+++ LISTED RECORDS +++

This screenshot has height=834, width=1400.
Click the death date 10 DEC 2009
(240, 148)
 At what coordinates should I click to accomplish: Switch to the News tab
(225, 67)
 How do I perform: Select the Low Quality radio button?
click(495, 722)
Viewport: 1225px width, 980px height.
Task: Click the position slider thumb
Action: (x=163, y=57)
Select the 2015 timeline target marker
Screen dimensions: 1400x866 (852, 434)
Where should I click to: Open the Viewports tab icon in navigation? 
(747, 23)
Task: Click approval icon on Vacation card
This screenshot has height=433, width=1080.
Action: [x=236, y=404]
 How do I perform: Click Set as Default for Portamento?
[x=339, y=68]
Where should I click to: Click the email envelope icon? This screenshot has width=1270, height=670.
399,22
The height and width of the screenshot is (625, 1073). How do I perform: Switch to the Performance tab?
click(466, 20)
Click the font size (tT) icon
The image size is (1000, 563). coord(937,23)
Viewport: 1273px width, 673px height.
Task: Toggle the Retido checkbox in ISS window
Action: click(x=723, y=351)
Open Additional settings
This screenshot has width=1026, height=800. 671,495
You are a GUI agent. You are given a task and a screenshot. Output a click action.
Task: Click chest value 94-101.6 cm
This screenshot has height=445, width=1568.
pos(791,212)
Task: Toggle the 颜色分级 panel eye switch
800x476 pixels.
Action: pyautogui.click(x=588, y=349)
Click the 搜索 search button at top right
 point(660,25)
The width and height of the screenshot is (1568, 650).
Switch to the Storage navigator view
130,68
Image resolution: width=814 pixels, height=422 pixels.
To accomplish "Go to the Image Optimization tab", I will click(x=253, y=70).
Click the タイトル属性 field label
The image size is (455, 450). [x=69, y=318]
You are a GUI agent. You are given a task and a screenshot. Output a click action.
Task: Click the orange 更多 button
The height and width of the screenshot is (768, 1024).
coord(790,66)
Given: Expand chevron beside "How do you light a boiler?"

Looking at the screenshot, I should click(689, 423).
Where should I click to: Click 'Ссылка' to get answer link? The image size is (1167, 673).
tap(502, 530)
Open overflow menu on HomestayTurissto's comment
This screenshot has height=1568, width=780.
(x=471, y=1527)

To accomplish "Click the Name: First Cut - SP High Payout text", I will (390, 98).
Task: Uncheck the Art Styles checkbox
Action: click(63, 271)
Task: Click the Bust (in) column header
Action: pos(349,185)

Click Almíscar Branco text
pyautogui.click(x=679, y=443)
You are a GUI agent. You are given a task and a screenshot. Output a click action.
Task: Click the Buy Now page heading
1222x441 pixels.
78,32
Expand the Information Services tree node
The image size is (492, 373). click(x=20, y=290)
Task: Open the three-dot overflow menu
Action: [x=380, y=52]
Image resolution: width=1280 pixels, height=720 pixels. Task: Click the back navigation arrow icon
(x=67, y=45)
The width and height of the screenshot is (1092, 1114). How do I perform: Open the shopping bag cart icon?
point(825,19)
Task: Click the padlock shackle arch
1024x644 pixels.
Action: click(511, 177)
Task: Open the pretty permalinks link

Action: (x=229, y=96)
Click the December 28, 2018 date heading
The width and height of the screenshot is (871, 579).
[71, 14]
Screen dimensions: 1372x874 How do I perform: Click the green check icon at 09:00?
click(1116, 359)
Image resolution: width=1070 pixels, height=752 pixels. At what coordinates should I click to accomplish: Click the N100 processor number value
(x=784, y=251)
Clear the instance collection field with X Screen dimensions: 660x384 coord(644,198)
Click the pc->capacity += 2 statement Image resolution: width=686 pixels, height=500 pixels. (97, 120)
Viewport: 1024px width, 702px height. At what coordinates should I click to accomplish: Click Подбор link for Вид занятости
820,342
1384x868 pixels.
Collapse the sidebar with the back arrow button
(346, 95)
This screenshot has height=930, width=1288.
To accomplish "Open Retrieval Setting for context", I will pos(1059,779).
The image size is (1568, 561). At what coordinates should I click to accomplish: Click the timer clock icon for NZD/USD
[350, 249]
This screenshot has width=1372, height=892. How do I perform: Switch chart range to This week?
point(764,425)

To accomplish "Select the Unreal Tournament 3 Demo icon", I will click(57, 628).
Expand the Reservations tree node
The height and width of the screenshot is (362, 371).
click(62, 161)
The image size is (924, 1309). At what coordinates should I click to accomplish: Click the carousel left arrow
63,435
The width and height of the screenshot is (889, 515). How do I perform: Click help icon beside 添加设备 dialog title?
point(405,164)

+++

» REQUIRED WORK
Would you print each line of the material exactly?

» COMPLETED EXERCISE
This screenshot has height=834, width=1400.
Click the death date 10 DEC 2009
(240, 148)
 At what coordinates should I click to accomplish: Switch to the News tab
(225, 67)
 How do I perform: Select the Low Quality radio button?
click(495, 722)
Viewport: 1225px width, 980px height.
Task: Click the position slider thumb
Action: (x=163, y=57)
Select the 2015 timeline target marker
Screen dimensions: 1400x866 (852, 434)
Where should I click to: Open the Viewports tab icon in navigation? 
(747, 23)
Task: Click approval icon on Vacation card
This screenshot has height=433, width=1080.
Action: [x=236, y=404]
 How do I perform: Click Set as Default for Portamento?
[x=339, y=68]
Where should I click to: Click the email envelope icon? This screenshot has width=1270, height=670.
399,22
The height and width of the screenshot is (625, 1073). How do I perform: Switch to the Performance tab?
click(466, 20)
Click the font size (tT) icon
The image size is (1000, 563). coord(937,23)
Viewport: 1273px width, 673px height.
Task: Toggle the Retido checkbox in ISS window
Action: click(x=723, y=351)
Open Additional settings
This screenshot has width=1026, height=800. 671,495
You are a GUI agent. You are given a task and a screenshot. Output a click action.
Task: Click chest value 94-101.6 cm
This screenshot has height=445, width=1568.
pos(791,212)
Task: Toggle the 颜色分级 panel eye switch
800x476 pixels.
Action: pyautogui.click(x=588, y=349)
Click the 搜索 search button at top right
 point(660,25)
The width and height of the screenshot is (1568, 650).
Switch to the Storage navigator view
130,68
Image resolution: width=814 pixels, height=422 pixels.
To accomplish "Go to the Image Optimization tab", I will click(x=253, y=70).
Click the タイトル属性 field label
The image size is (455, 450). [x=69, y=318]
You are a GUI agent. You are given a task and a screenshot. Output a click action.
Task: Click the orange 更多 button
The height and width of the screenshot is (768, 1024).
coord(790,66)
Given: Expand chevron beside "How do you light a boiler?"

Looking at the screenshot, I should click(689, 423).
Where should I click to: Click 'Ссылка' to get answer link? The image size is (1167, 673).
tap(502, 530)
Open overflow menu on HomestayTurissto's comment
This screenshot has height=1568, width=780.
(x=471, y=1527)

To accomplish "Click the Name: First Cut - SP High Payout text", I will (390, 98).
Task: Uncheck the Art Styles checkbox
Action: click(63, 271)
Task: Click the Bust (in) column header
Action: pos(349,185)

Click Almíscar Branco text
pyautogui.click(x=679, y=443)
You are a GUI agent. You are given a task and a screenshot. Output a click action.
Task: Click the Buy Now page heading
1222x441 pixels.
78,32
Expand the Information Services tree node
The image size is (492, 373). click(x=20, y=290)
Task: Open the three-dot overflow menu
Action: [x=380, y=52]
Image resolution: width=1280 pixels, height=720 pixels. Task: Click the back navigation arrow icon
(x=67, y=45)
The width and height of the screenshot is (1092, 1114). How do I perform: Open the shopping bag cart icon?
point(825,19)
Task: Click the padlock shackle arch
1024x644 pixels.
Action: click(511, 177)
Task: Open the pretty permalinks link

Action: (x=229, y=96)
Click the December 28, 2018 date heading
The width and height of the screenshot is (871, 579).
[71, 14]
Screen dimensions: 1372x874 How do I perform: Click the green check icon at 09:00?
click(1116, 359)
Image resolution: width=1070 pixels, height=752 pixels. At what coordinates should I click to accomplish: Click the N100 processor number value
(x=784, y=251)
Clear the instance collection field with X Screen dimensions: 660x384 coord(644,198)
Click the pc->capacity += 2 statement Image resolution: width=686 pixels, height=500 pixels. (97, 120)
Viewport: 1024px width, 702px height. At what coordinates should I click to accomplish: Click Подбор link for Вид занятости
820,342
1384x868 pixels.
Collapse the sidebar with the back arrow button
(346, 95)
This screenshot has height=930, width=1288.
To accomplish "Open Retrieval Setting for context", I will pos(1059,779).
The image size is (1568, 561). At what coordinates should I click to accomplish: Click the timer clock icon for NZD/USD
[350, 249]
This screenshot has width=1372, height=892. How do I perform: Switch chart range to This week?
point(764,425)

To accomplish "Select the Unreal Tournament 3 Demo icon", I will click(57, 628).
Expand the Reservations tree node
The height and width of the screenshot is (362, 371).
click(62, 161)
The image size is (924, 1309). At what coordinates should I click to accomplish: Click the carousel left arrow
63,435
The width and height of the screenshot is (889, 515). How do I perform: Click help icon beside 添加设备 dialog title?
point(405,164)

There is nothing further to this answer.